The paper presents for the first time one of the methods for studying and solving contact problems with a deformed stamp for those cases when there is a need to change the rheology of the stamp material. It is based on a new universal modeling method previously published by the authors, which is used in boundary-value problems for systems of partial differential equations. With its help, solutions of complex-vector boundary-value problems for systems of differential equations can be decomposed into solutions of scalar boundary-value problems for individual differential equations. Among them, the Helmholtz equations are the simplest. The solutions to the scalar boundary-value problems are represented as fractals, self-similar mathematical objects, first introduced by the American mathematician B. Mandelbrot. The role of fractals is performed by packed block elements.

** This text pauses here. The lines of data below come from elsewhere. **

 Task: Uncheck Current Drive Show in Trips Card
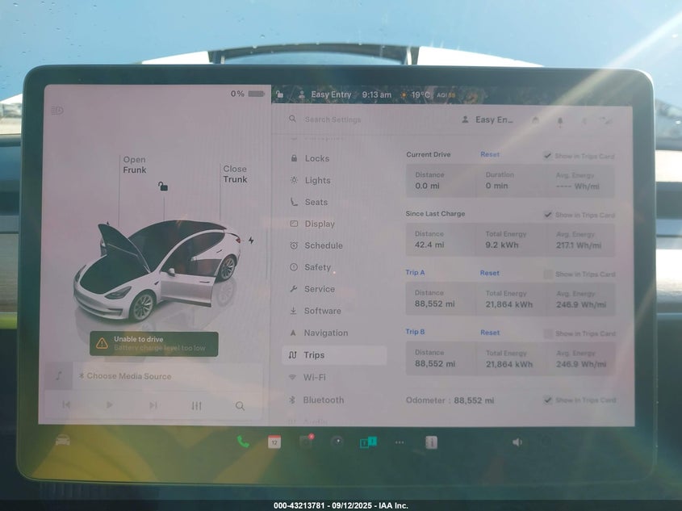coord(548,155)
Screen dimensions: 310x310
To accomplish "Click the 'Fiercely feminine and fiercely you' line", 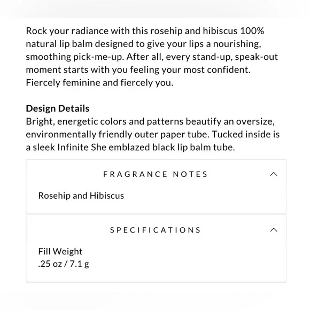I will (99, 83).
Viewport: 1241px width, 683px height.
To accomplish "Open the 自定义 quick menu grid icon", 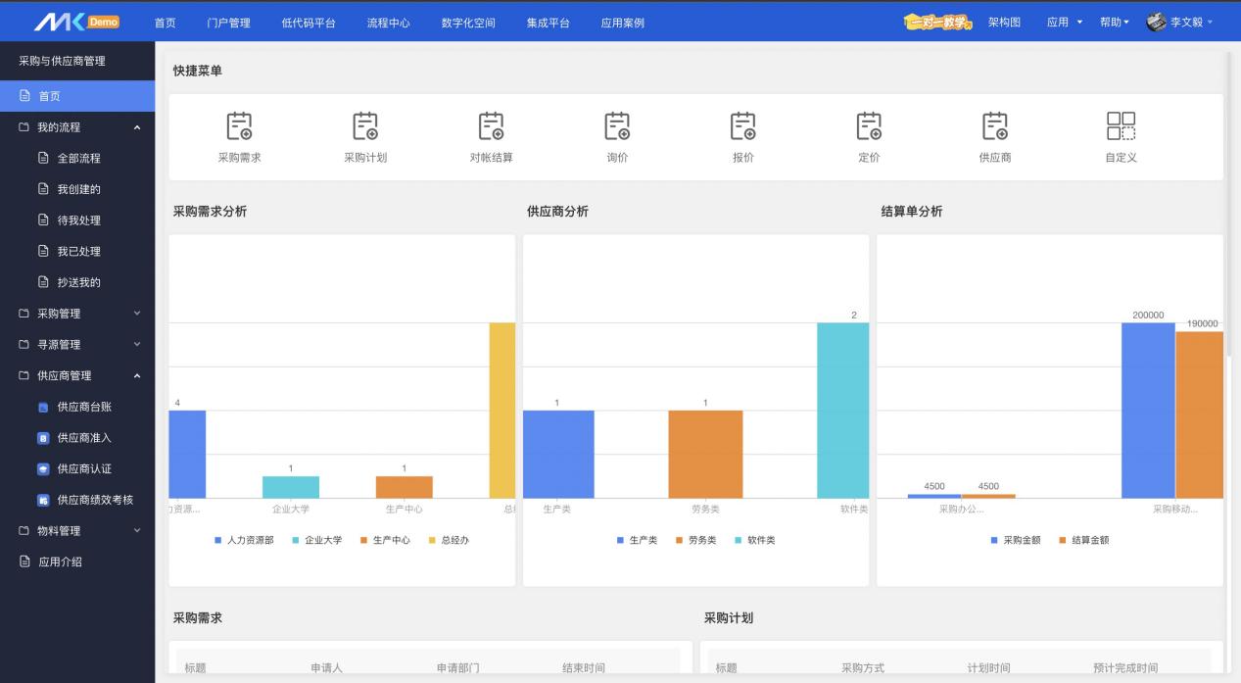I will 1121,126.
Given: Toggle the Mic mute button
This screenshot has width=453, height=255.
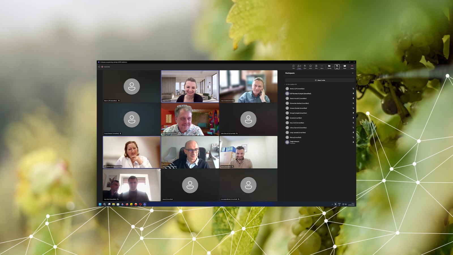Looking at the screenshot, I should tap(337, 67).
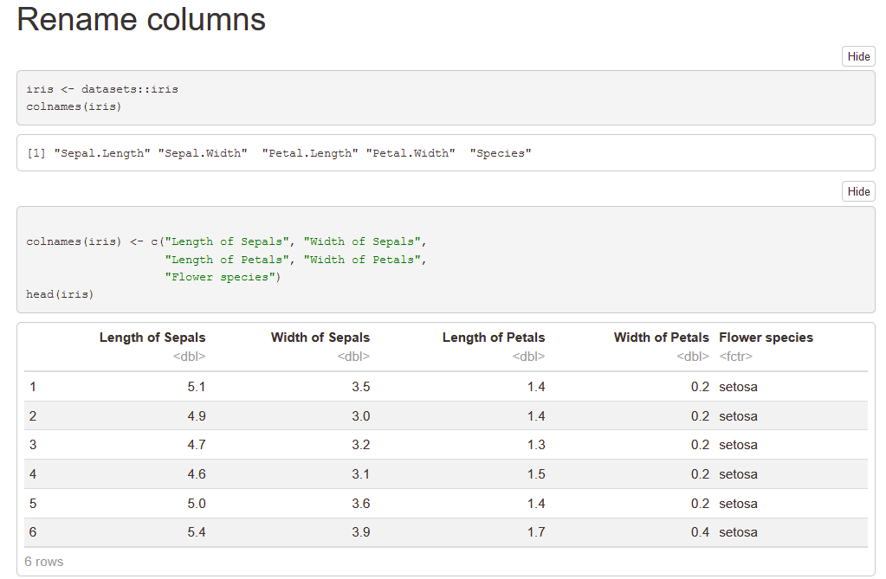Viewport: 886px width, 579px height.
Task: Click the 1.7 petal length cell
Action: pos(536,532)
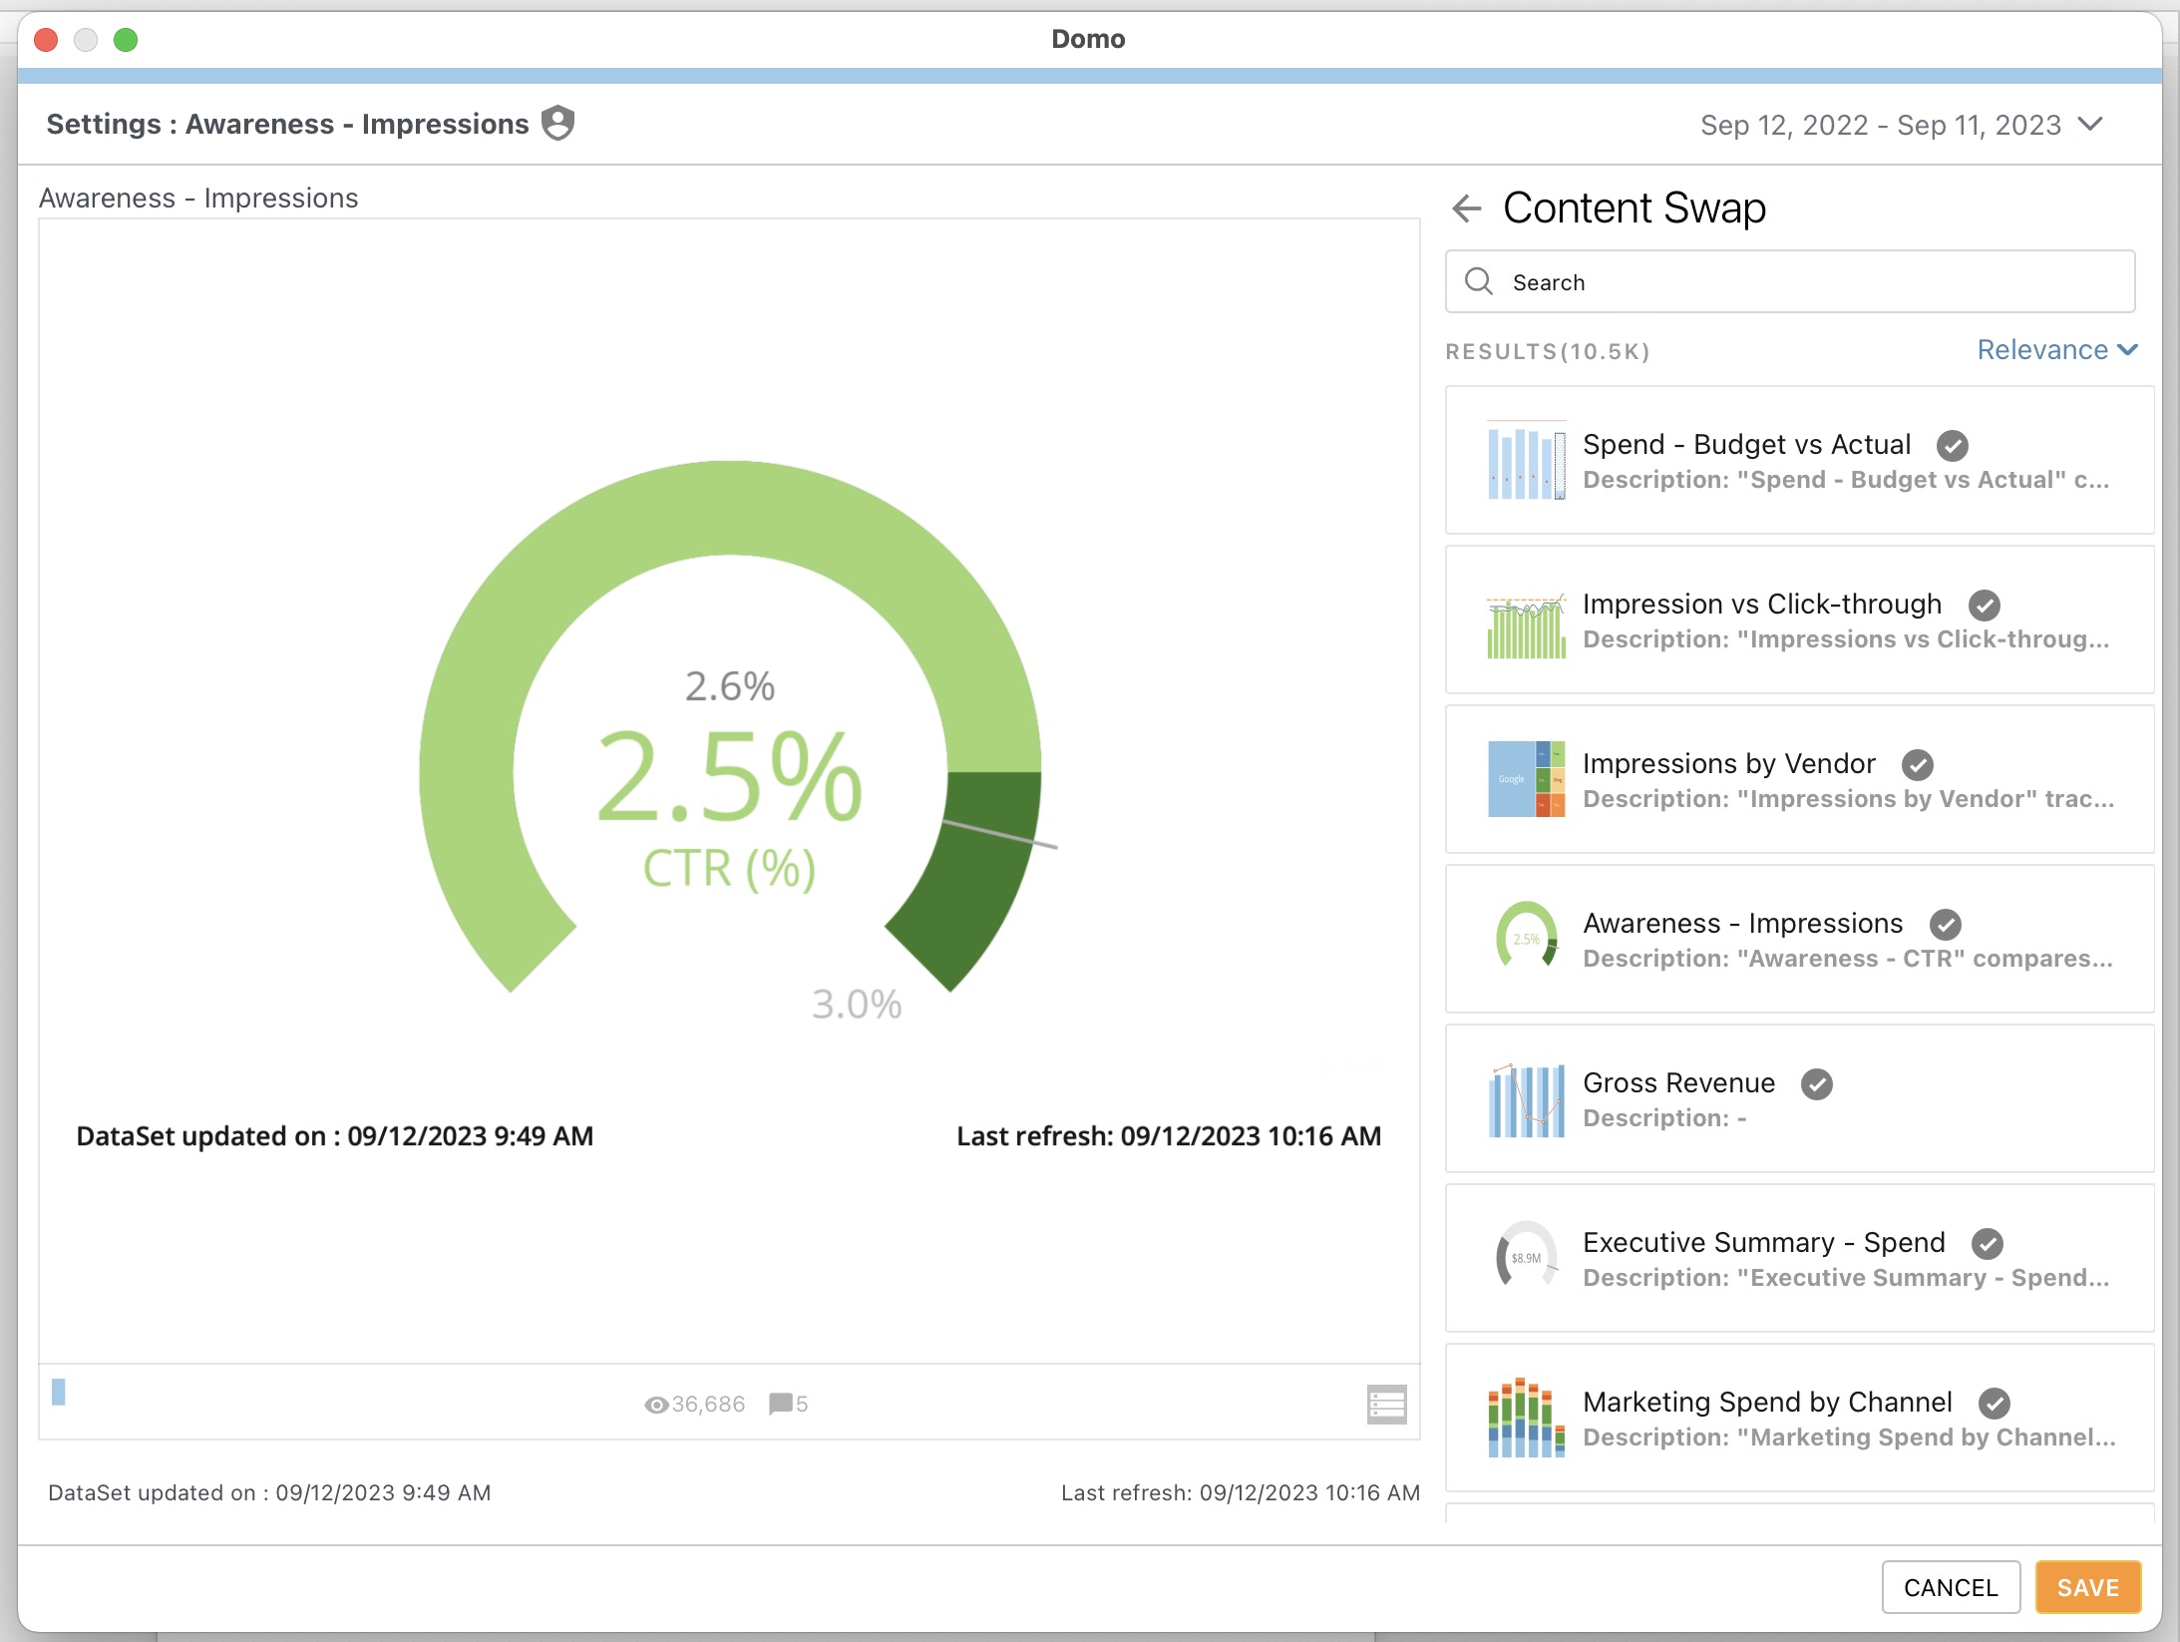Image resolution: width=2180 pixels, height=1642 pixels.
Task: Click the Domo title in the window bar
Action: click(x=1089, y=39)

The transition from systems of differential equations in partial derivatives to individual equations is carried out using the transformation of Academician B.G. Galerkin or representation by potentials. It is known that the solutions of dynamic contact problems with a deformable stamp of complex rheology are cumbersome and their study is always difficult. The problem is complicated by the presence of discrete resonant frequencies in such problems, which were once discovered by Academician I.I. Vorovich. A contact problem with a deformable punch admits the construction of a solution if it is possible to solve the contact problem for an absolutely rigid punch and construct a solution to the boundary problem for a deformable punch. In earlier works of the authors, the deformable stamp was described by a separate Helmholtz equation. In this paper, we consider a contact problem on the action of a semiinfinite stamp on a multilayer base, described by the system of Lame equations. One of the methods of transition to other rheologies is shown when describing the properties of a deformable stamp in contact problems.

中文翻译：

---

关于可变形冲头和可变流变学的接触问题

摘要

本文首次提出了一种研究和解决需要改变印模材料流变性能的变形印模接触问题的方法。它基于作者之前发布的一种新的通用建模方法，该方法用于偏微分方程组的边值问题。借助它，微分方程组的复向量边值问题的解可以分解为各个微分方程的标量边值问题的解。其中，亥姆霍兹方程最为简单。标量边值问题的解被表示为分形，即自相似的数学对象，首先由美国数学家 B. Mandelbrot 提出。分形的作用是由填充块元素来执行的。从偏导数微分方程组到单独方程的转变是利用 BG Galerkin 院士的变换或势的表示来实现的。众所周知，具有复杂流变性的可变形印模的动态接触问题的求解十分繁琐，研究也一直是困难的。由于此类问题中存在离散谐振频率，问题变得更加复杂，这一点曾经被院士 II Vorovich 发现过。如果能够解决绝对刚性冲头的接触问题并构造可变形冲头边界问题的解，则可变形冲头的接触问题允许构造解。在作者的早期作品中，可变形印模是通过单独的亥姆霍兹方程来描述的。在本文中，我们考虑了半无限印模在多层基底上作用的接触问题，由拉梅方程组描述。在描述接触问题中可变形印模的特性时，显示了过渡到其他流变学的方法之一。